Given request
Please write out every line of the data below again, switching "pixels" to "px" and leaving everything else unchanged.

(Records from a data collection)
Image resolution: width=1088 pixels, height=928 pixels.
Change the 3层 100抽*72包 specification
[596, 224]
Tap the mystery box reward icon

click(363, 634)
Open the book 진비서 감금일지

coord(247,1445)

Solution for this task
Image resolution: width=1088 px, height=928 px.
Change the 3层 100抽*72包 specification
[596, 224]
Tap the mystery box reward icon

click(363, 634)
Open the book 진비서 감금일지

coord(247,1445)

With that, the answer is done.